Sam got the best of care. Silk and Walter would sometimes drive late at night from their Connecticut home to Sam's canine cardiologist in Springfield, Massachusetts. Sam was on a bevy of medications. He even had his own pillbox. While Silk and Walter were away for hours at work, a dog sitter came in twice a day to give Sam his meds. "One of the medications was a diuretic, so additional walks, at all hours, were necessary to keep up with how this impacted his body," Silk said. "We had to be mindful of what he ate, so we began buying every flavor of baby food, baby cookies and baby treats."
Silk and Walter spent more than $20,000 taking care of Sam.

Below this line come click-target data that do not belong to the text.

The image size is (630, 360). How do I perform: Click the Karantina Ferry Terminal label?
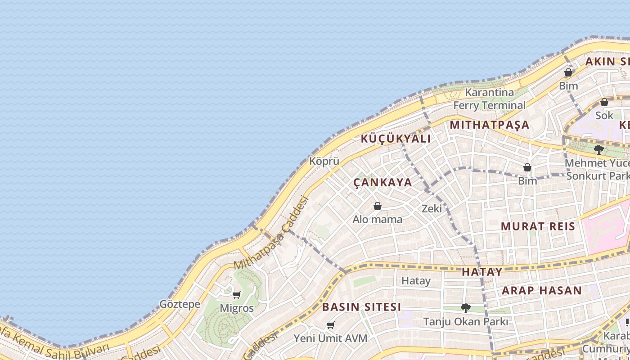click(489, 99)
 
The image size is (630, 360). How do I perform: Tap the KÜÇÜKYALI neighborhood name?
click(396, 139)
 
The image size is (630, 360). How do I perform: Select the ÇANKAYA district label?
click(382, 182)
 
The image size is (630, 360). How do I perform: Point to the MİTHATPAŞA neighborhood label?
click(489, 125)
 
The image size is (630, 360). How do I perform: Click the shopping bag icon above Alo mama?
click(378, 206)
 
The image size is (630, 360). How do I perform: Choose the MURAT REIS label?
click(538, 226)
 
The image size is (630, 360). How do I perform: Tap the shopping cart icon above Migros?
click(236, 295)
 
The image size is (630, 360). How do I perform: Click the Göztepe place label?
click(180, 304)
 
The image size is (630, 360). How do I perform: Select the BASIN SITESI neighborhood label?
click(361, 307)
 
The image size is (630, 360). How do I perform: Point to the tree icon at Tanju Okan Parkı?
click(465, 308)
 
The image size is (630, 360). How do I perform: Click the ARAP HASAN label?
click(542, 290)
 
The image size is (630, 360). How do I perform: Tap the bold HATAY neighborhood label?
click(482, 272)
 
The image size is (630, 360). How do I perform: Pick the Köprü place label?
click(324, 161)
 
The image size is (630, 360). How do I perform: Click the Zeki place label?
click(432, 208)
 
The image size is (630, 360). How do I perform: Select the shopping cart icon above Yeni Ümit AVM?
click(331, 325)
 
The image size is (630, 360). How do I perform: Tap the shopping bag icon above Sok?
click(604, 102)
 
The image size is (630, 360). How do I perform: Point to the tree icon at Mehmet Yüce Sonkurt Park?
click(598, 149)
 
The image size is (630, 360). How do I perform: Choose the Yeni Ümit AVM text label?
click(330, 338)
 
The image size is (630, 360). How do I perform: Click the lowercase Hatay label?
click(416, 281)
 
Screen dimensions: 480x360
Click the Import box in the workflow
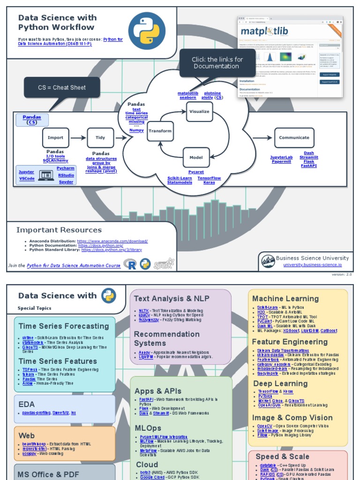click(55, 138)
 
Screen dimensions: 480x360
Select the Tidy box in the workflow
click(100, 138)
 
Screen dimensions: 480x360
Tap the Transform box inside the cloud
click(160, 131)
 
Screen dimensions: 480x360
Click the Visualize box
click(199, 112)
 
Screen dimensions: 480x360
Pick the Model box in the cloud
click(196, 158)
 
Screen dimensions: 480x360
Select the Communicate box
click(294, 138)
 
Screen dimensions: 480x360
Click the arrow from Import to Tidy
click(78, 138)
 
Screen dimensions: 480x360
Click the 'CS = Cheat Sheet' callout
click(62, 88)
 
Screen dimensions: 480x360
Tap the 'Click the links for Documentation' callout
click(217, 63)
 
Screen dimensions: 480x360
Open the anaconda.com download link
click(112, 241)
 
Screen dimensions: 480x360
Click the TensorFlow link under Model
click(209, 178)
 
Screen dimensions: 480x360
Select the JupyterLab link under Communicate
click(281, 157)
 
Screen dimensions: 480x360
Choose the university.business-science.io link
click(312, 265)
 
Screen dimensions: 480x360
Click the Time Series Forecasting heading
click(64, 326)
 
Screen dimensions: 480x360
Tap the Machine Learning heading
click(285, 299)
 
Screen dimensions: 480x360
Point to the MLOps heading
click(148, 428)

It was expensive. It was stressful. "Sam was not just a dog. He was our furry child. We had him for 14 years. We tried everything and anything to keep him alive during the last year of his life."
But there comes a time in a pet owner's life where decisions have to be made. That day eventually arrived for Sam. "The doctor said there was nothing more that could be done after a particularly bad incident of heart failure," Silk said. "We were devastated and never thought we would get to that point. We chose not to be at the hospital when the doctor put him to sleep."
As for my dog Sophie, the call from my vet came the next morning. My hand shook as I held the phone. The ultrasound and other tests were completed. They could operate, but that would only buy her a few days, a month at the most. I raced to the hospital and took her home. I never left her side for the remainder of the day. Even though I was prepared to mortgage my house and max out my credit cards, steal if I had to, all the money in the world couldn't save Sophie Lou. The two of us spent her last night in the darkness of the living room, waiting for sleep and perhaps a miracle to arrive. Neither came.
Two hours past dawn, I took Sophie Lou to her vet. He examined her and read the report from the emergency hospital. He agreed with the prognosis. Time had come. I kissed her head and held her paw as he shaved a bit of her still shiny chocolate fur off and placed a catheter in a vein. I told her I loved her, kissed her snout and said that I'd see her again on the "flipside." They were the same words I used with McBeal a year earlier. The doctor then took a syringe, hooked it up to the catheter and pressed its contents into Sophie's once strong body.
As I stroked her head and kissed her one last time, Sophie went to sleep. I know her sister was waiting for her.